▶ **Exercise text**
President Sarkozy created the French Council for the Muslim Religion (CFCM) when he was interior minister to bring together the rival currents in French Islam and give an official voice to the country's second largest faith. Charged with hands-on duties -- organising the pilgrimage to Mecca, appointing prison chaplains -- it was also intended to discourage what Sarkozy called the "Islam of basements and garages", sever French Islam from foreign influences and keep tabs on Islamic fundamentalists by including them.

But five years on, its track record is "zero", says Olivier Roy, a French specialist on Islam. "It's just not working," he said. "On the training of imams, nothing, on appointing chaplains, nothing. On contributing to public debates, nothing." "We've failed in our mission," admits Chems-eddine Hafiz, lawyer for the Great Mosque of Paris and a board member of the CFCM. "Our work has been crippled by conflict and rivalries between different camps."

Experts point the finger at interference by France's former colonies in north Africa, the original homeland of the overwhelming majority of French Muslims, that prevents the different communities from working together. "This is a conflict between Morocco and Algeria for the control of France's Muslims," Roy said.

▶ **Exercise brief**
Extend the article on the French Council for the Muslim Religion, starting right after its final sentence.

▶ **Supplied records**
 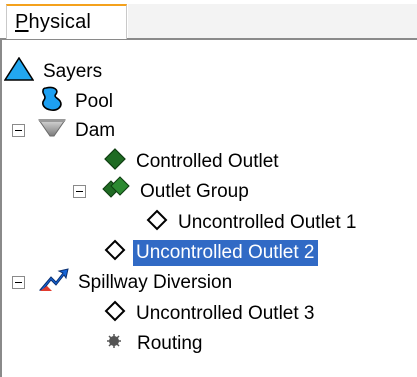 I want to click on tree-node-label: Uncontrolled Outlet 2, so click(x=226, y=253).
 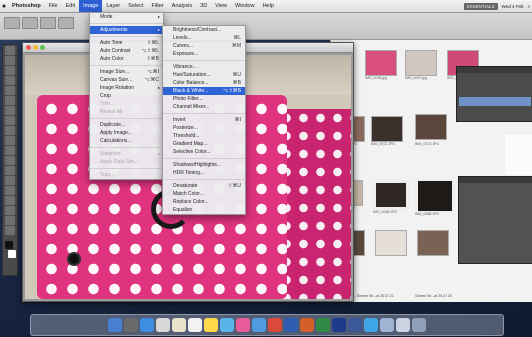 What do you see at coordinates (275, 325) in the screenshot?
I see `photo-booth-icon` at bounding box center [275, 325].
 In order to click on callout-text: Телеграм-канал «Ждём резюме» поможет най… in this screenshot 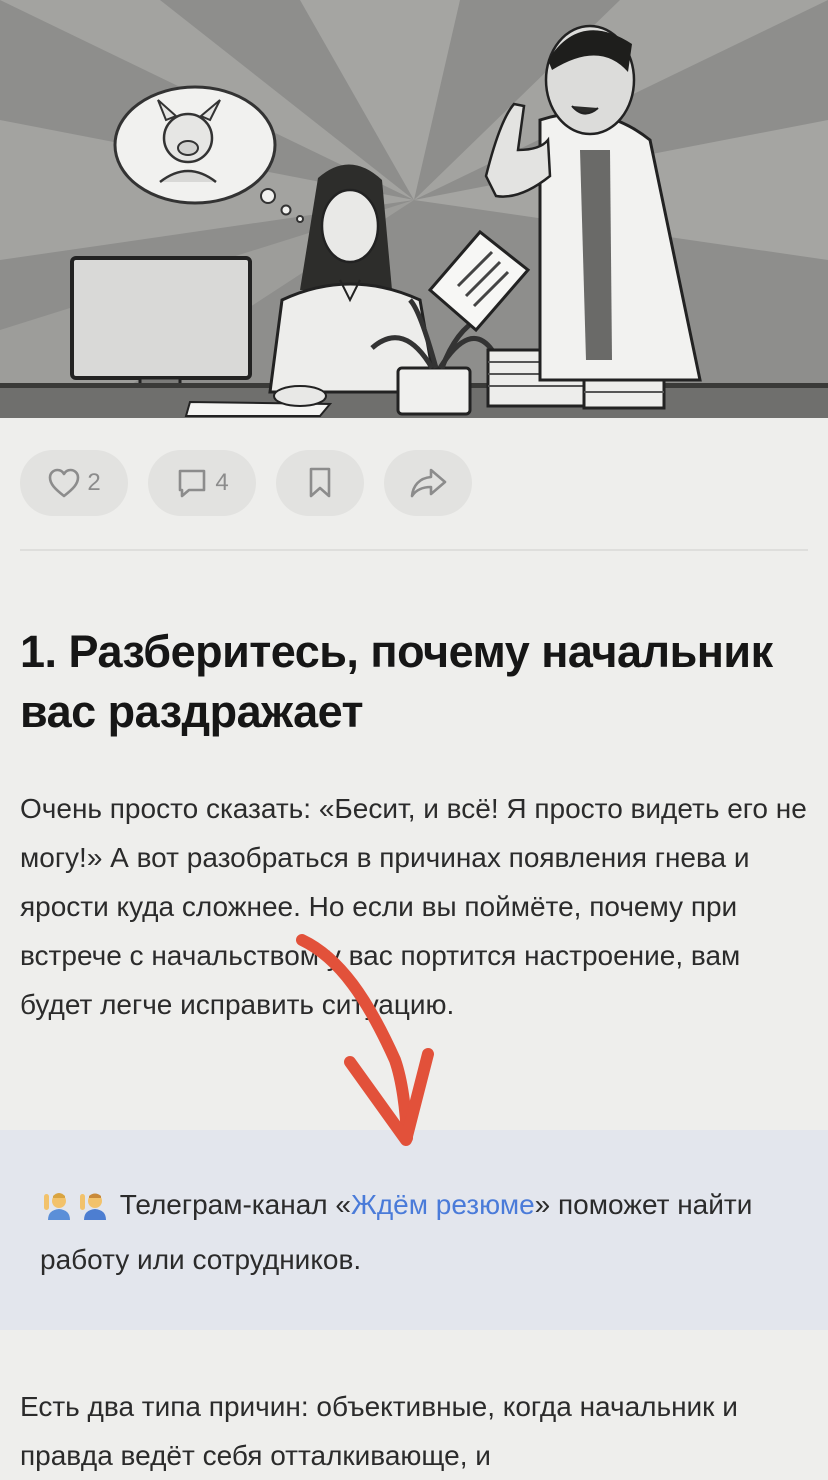, I will do `click(420, 1232)`.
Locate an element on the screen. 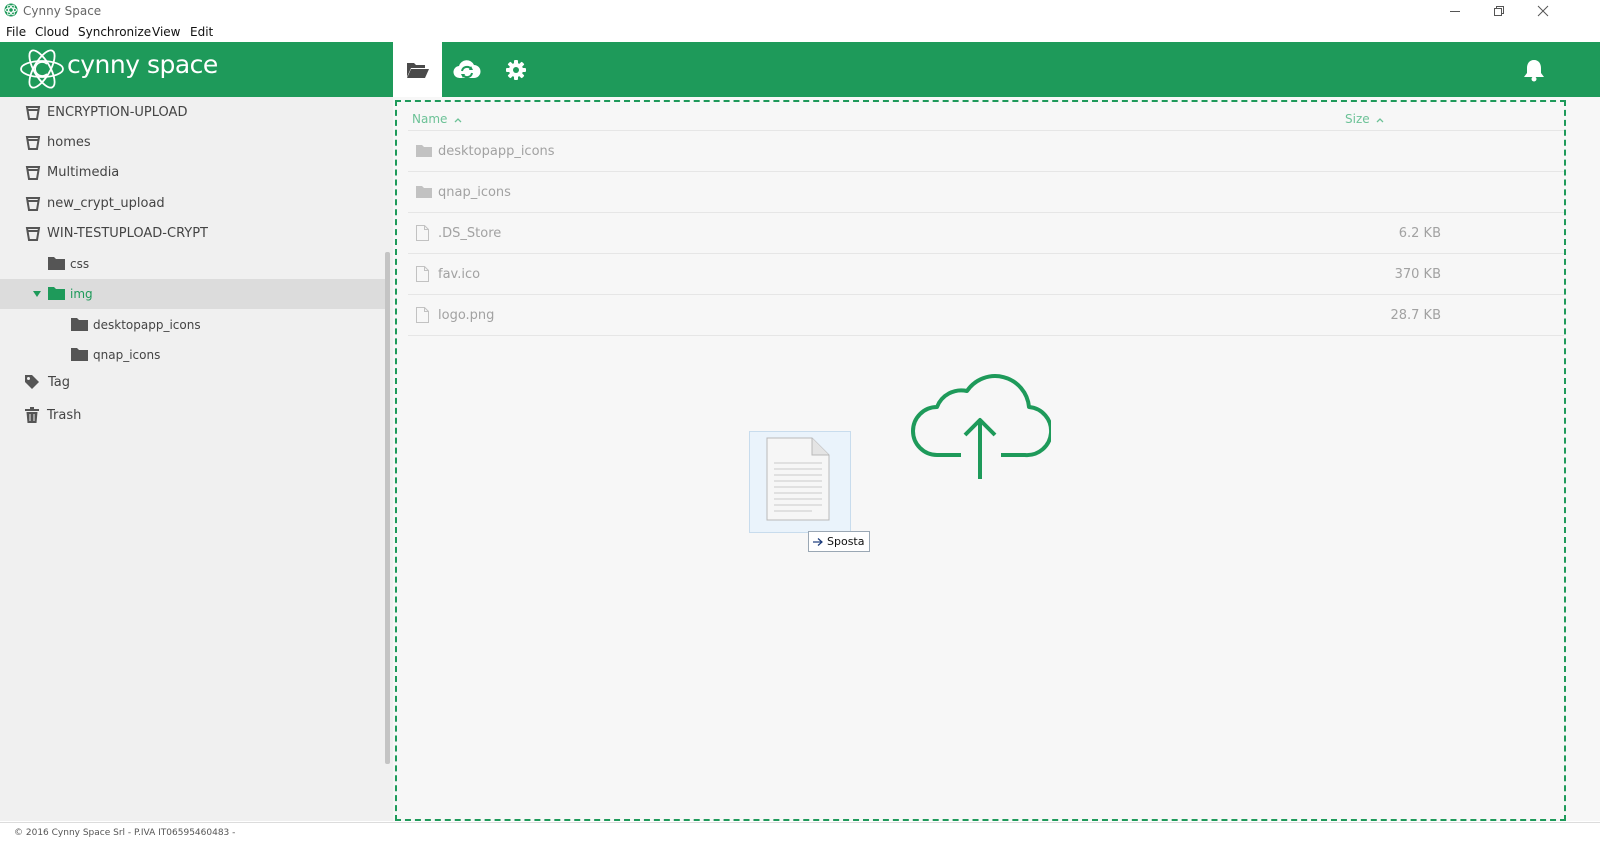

▶ **Result for this task**
But according to Abdelwahab Meddeb, a Tunisian-born poet and Islamic scholar, the council's troubles also reflect the wider battle gripping the Muslim world, "between traditional Islam, official or state brands of Islam, and Islam as a militant ideology -- i.e. Islamism." He believes the Paris mosque -- though it will not say it outright -- fears losing ground to the radical Union of Islamic Organisations in France (UOIF), the third major force in the CFCM with 10 of the board's 43 seats.

More than 100,000 people are expected this week near Paris for the annual congress of the UOIF, considered part of the global Muslim Brotherhood movement which seeks to introduce elements of Islamic law by political means. "The fact the UOIF is so present in the council gives it a very powerful and dangerous means of applying pressure," Meddeb argues. "It gave them an extraordinary amplifier." Hafiz admits that "of course" the growing influence of radical Islam is a problem for the Paris mosque, which promotes a traditional, republican view of Islam, in sync with secular French values. "But there are some issues on which you need to be diplomatic," he said.

For Meddeb, "the Paris mosque doesn't know where it stands, just like the whole of traditional Islam. They are are petrified, they don't dare confront Islamism." Intelligence reports suggest only a few dozen French mosques are under the influence of hardline radicals, but Meddeb says it is a "fact" that many more mosques are warming to the UOIF's tougher brand of Islam. Meddeb also believes the council is missing a key component: "secular" Muslims who believe in a clear separation between religion and politics and who are thought to make up the vast majority of France's Muslims.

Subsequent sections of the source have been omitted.